Artifact Version: July 27, 2024
The Honeyquest game asked participants to identify security vulnerabilities in web applications. Honeyquest presented participants with realistic web application vignettes ("queries"). The design of the queries followed one of three strategies:
- Neutral queries may be harmless, secure, benign, well-protected, or of neutral appearance.
- Risky queries may be harmful, insecure, malicious, lack security measures, or have negative intent.
- Deceptive queries want to grab the attention of an adversary, often by seeming risky.
For each query, participants are asked to think like a hacker and tell us their next move:
- Participants can continue and do nothing.
- Participants can mark lines to exploit or mark them as a traps to avoid.
- Participants can indicate the order in which they would like to exploit something.
We provide five files:
honeyquest_users.csv
: Participants' self-reported profile information.
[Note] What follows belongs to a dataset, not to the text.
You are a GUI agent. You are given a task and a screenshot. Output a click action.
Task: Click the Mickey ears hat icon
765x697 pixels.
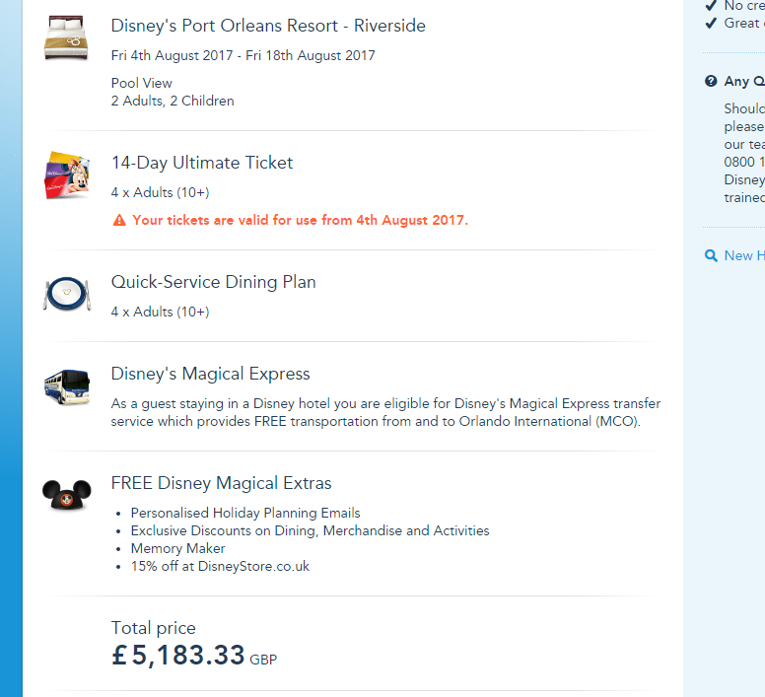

One participant per row.honeyquest_marks.csv
: The individual exploit and trap marks placed by the participants. One mark per row.honeyquest_responses.csv
: The answers given by participants to our queries. One answer per row.honeyquest_queries.csv
: The queries (without payloads) that participants answered. One query per row.honeyquest_lines.csv
: The individual query lines with the number of marks they received. One query line per row.
Note that participants are often referred to as users and responses are often referred to as answers.
Each row in this dataset represents one participant.
The phase in which a participant participated in can be identified by the first_seen
column.
The first phase (23 participants in February 2023) can be identified by the year 2023 in this field.
The second phase (24 participants in January 2024) can be identified by the year 2024 in this field.
Column | Description |
---|---|
eid | ID of the experiment, i.e., ex1 for security professionals or ctf1 for CTF players |
uid | ID of the user (globally-unique) |
job | Job description, i.e., one of student , dev , ops , secops , biz , research , or other |
years | Years of professional experience in the field of cyber security |
rank | Skill level, i.e., one of none , little , good , advanced , or expert |
color | Favorite color of participant, encoded as a hex code |
first_seen | Timestamp of the first response of this user |
last_seen | Timestamp of the last response of this user |
num_answers | Total number of answered queries of this user (excluding tutorial queries) |
Each row in this dataset is a mark that was placed by a participant on a query line.
Note that participants were free to place multiple marks in a single response.
Please also note that this dataframe cannot encode responses in which participants skipped a query without placing any marks.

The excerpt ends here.